**Dataset entries:**

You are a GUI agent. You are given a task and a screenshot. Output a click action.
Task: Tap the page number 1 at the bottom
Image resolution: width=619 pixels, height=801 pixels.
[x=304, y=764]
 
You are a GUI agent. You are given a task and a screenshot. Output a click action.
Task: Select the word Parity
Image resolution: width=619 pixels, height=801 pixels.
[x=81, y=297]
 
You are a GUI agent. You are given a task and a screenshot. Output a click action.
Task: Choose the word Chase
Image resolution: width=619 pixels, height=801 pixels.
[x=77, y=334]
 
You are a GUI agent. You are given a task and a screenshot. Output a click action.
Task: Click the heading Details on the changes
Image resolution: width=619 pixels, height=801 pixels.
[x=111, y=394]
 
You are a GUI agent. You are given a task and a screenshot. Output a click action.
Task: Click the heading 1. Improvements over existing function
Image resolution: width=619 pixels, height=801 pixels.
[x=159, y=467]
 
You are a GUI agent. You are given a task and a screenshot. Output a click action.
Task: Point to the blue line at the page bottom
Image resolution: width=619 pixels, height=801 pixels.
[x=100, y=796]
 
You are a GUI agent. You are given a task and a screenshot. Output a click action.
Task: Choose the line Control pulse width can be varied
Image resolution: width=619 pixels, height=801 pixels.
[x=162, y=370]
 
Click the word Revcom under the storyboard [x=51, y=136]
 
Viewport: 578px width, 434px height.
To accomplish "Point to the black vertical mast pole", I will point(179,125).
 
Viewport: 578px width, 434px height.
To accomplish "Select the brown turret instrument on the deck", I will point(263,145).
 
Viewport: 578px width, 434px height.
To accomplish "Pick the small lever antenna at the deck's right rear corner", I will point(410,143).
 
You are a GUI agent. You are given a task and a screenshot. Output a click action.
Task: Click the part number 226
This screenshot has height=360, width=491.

**Problem to solve:** Update the records by changing "GUI agent" to "screen assistant" everywhere it appears, with nothing else altered.

**Answer:**
You are a screen assistant. You are given a task and a screenshot. Output a click action.
Task: Tap the page number 1 at the bottom
Image resolution: width=619 pixels, height=801 pixels.
[x=304, y=764]
 
You are a screen assistant. You are given a task and a screenshot. Output a click action.
Task: Select the word Parity
Image resolution: width=619 pixels, height=801 pixels.
[x=81, y=297]
 
You are a screen assistant. You are given a task and a screenshot. Output a click action.
Task: Choose the word Chase
Image resolution: width=619 pixels, height=801 pixels.
[x=77, y=334]
 
You are a screen assistant. You are given a task and a screenshot. Output a click action.
Task: Click the heading Details on the changes
Image resolution: width=619 pixels, height=801 pixels.
[x=111, y=394]
 
You are a screen assistant. You are given a task and a screenshot. Output a click action.
Task: Click the heading 1. Improvements over existing function
Image resolution: width=619 pixels, height=801 pixels.
[x=159, y=467]
 
You are a screen assistant. You are given a task and a screenshot. Output a click action.
Task: Point to the blue line at the page bottom
Image resolution: width=619 pixels, height=801 pixels.
[x=100, y=796]
 
You are a screen assistant. You are given a task and a screenshot. Output a click action.
Task: Choose the line Control pulse width can be varied
Image resolution: width=619 pixels, height=801 pixels.
[x=162, y=370]
 
Click the word Revcom under the storyboard [x=51, y=136]
 
Viewport: 578px width, 434px height.
To accomplish "Point to the black vertical mast pole", I will point(179,125).
 
Viewport: 578px width, 434px height.
To accomplish "Select the brown turret instrument on the deck", I will point(263,145).
 
Viewport: 578px width, 434px height.
To accomplish "Pick the small lever antenna at the deck's right rear corner", I will point(410,143).
 
You are a screen assistant. You are given a task and a screenshot. Output a click action.
Task: Click the part number 226
This screenshot has height=360, width=491.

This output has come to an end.